2) Total Digestible Nutrients (TDN)

Some laboratories use the same formula to calculate the TDN value as they do the DDM; therefore, the two values would be the same. Other laboratories will use different formulas, such as:

· Alfalfa: % TDN = 96.35--(ADF % X 1.15)

· Corn Silage: % TDN = 87.84--(ADF % X 0.70)

As the percent ADF increases, TDN will decrease.

3) Net Energy-Lactation (NEL), Net Energy-Maintenance (NEM), and Net Energy-Gain (NEG)

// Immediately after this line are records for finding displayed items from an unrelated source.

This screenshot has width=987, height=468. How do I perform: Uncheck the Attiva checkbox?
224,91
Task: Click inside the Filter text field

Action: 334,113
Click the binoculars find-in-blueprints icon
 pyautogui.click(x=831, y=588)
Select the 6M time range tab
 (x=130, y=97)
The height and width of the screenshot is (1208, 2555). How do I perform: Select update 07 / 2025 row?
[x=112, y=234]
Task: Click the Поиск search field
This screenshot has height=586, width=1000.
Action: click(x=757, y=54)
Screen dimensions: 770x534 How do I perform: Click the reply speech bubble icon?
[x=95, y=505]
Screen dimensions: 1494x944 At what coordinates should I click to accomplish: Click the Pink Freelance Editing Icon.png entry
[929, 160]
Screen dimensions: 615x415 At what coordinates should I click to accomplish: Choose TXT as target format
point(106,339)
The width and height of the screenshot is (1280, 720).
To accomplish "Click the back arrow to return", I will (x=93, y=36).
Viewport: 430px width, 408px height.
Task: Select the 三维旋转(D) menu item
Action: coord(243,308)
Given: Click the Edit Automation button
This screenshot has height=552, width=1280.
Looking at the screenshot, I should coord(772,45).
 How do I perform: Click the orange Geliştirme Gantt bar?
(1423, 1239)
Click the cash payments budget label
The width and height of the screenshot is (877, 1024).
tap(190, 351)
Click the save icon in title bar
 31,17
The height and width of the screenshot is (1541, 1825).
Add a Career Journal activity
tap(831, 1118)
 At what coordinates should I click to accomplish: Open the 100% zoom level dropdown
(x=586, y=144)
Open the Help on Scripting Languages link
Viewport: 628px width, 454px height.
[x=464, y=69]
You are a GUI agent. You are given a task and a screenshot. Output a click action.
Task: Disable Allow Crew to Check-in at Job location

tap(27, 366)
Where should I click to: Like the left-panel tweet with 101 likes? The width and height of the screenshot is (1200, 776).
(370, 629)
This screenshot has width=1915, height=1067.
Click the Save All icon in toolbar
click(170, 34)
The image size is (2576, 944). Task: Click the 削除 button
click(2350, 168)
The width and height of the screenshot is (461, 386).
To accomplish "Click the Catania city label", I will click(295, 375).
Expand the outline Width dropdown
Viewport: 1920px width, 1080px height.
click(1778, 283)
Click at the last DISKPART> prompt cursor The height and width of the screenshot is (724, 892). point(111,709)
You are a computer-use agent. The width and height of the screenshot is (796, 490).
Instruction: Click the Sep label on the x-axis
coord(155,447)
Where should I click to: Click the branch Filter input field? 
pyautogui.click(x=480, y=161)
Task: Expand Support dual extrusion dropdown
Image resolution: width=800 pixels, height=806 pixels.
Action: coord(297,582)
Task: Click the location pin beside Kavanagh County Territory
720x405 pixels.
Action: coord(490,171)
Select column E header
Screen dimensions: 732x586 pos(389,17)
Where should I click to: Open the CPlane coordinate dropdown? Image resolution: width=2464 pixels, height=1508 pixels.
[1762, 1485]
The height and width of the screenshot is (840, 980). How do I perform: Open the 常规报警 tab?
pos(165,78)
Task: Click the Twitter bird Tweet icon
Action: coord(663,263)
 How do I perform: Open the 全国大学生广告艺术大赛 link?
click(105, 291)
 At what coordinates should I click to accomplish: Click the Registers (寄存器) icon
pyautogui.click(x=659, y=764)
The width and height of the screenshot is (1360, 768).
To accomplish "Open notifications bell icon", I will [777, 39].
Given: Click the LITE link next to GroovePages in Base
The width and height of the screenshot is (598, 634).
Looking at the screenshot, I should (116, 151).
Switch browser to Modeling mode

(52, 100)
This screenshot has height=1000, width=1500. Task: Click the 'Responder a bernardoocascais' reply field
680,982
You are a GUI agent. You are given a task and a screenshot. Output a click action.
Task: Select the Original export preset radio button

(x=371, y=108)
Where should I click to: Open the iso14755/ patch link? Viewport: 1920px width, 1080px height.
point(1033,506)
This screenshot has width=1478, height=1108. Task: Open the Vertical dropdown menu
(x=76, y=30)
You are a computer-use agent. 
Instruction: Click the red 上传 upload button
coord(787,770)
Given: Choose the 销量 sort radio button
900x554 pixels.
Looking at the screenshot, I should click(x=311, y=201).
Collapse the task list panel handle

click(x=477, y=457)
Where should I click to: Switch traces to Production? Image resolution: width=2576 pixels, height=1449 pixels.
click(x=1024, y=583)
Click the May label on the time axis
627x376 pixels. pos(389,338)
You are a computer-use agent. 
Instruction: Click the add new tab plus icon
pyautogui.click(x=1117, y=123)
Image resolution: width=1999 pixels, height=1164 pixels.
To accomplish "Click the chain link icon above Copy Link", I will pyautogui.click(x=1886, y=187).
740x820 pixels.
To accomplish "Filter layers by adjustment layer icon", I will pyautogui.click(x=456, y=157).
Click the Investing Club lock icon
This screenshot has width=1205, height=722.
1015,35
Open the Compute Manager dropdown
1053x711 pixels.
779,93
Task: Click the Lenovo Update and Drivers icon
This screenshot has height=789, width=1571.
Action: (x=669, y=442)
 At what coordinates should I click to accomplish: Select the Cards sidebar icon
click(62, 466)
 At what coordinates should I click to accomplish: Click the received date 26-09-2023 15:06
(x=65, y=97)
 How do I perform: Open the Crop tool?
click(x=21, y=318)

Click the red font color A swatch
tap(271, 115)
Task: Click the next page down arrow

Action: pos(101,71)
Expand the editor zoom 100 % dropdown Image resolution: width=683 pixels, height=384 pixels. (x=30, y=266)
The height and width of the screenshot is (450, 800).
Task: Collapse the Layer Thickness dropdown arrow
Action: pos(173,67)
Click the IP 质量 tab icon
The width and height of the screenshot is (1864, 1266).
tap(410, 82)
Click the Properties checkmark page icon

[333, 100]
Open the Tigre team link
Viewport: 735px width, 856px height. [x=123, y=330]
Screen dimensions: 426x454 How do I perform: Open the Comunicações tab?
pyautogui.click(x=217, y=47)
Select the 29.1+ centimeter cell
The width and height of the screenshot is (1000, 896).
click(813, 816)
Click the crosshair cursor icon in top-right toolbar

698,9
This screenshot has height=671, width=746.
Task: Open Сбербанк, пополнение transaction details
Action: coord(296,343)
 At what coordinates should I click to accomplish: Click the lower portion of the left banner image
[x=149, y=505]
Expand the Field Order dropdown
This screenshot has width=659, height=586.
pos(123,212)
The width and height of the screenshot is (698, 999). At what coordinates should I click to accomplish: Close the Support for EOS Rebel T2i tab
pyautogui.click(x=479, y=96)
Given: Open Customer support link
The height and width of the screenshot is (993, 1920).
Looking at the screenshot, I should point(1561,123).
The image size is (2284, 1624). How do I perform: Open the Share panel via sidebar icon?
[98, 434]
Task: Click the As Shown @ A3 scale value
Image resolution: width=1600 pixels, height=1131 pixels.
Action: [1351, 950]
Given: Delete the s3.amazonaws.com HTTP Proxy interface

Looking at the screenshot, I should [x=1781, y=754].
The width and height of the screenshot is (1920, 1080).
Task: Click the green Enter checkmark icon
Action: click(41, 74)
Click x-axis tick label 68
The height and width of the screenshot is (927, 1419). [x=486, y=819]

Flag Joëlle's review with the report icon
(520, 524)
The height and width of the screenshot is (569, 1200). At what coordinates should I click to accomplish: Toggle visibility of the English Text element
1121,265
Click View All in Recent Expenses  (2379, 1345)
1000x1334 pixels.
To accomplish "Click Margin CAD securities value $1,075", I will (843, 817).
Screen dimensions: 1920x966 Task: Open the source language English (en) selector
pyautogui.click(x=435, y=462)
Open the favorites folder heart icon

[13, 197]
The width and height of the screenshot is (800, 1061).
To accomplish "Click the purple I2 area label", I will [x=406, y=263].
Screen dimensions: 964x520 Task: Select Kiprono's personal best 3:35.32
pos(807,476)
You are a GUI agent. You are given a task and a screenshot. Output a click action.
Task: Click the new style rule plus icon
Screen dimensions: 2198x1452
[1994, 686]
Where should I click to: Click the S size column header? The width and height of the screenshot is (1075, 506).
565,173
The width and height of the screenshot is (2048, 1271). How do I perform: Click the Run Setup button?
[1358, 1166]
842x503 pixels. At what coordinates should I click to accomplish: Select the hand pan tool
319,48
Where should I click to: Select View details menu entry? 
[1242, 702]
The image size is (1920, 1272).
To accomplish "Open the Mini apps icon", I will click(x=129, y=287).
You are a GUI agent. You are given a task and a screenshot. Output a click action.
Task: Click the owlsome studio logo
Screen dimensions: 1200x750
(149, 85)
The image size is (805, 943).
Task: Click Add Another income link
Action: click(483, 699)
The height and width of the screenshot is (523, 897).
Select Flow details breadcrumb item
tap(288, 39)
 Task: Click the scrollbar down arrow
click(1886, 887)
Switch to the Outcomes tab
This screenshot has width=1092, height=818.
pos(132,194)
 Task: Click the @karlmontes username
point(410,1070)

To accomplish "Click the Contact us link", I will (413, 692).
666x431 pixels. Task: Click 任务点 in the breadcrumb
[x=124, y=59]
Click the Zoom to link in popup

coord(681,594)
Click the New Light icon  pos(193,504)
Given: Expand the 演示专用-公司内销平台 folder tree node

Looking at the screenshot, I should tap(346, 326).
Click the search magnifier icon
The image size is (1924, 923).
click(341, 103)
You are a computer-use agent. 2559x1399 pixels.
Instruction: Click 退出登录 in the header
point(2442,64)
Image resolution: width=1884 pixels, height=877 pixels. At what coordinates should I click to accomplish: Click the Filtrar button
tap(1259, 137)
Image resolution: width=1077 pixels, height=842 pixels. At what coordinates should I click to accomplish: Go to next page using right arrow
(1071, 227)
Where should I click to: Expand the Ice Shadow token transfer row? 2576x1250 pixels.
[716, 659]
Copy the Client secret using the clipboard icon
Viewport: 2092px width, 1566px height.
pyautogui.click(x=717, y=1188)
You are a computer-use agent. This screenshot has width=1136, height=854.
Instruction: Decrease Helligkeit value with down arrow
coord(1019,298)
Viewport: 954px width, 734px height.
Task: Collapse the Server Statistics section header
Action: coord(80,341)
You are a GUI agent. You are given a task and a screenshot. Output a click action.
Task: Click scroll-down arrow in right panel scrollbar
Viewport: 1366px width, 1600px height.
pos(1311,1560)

These net energy values are often calculated from TDN values, which in turn are generated from percent ADF. Examples are:

· NEL: Mcal/lb = (TDN % x 0.01114) – 0.054

· NEM: Mcal/lb = (TDN % x 0.01318) – 0.132

· NEG: Mcal/lb = (TDN % x 0.01318) – 0.459

As the percent ADF in the forage increases, the net energy values will decrease.

Not all Laboratories are Created Equal

There are dozens, if not several hundred analytical laboratories scattered across the United States. Many of these are private or commercial labs set up to provide analyses services as their means of revenue generation. Others can be found in universities, agriculturally based companies (i.e. feed companies, etc.), consulting firms, research facilities, etc. No two labs are set up alike and no two labs will have the same people operating them. As we discussed before, they also use varying methods of calculating the values they produce and additionally, they use different methods of performing the bases analyses. Let's take a moment and discuss the basis on which different labs are founded.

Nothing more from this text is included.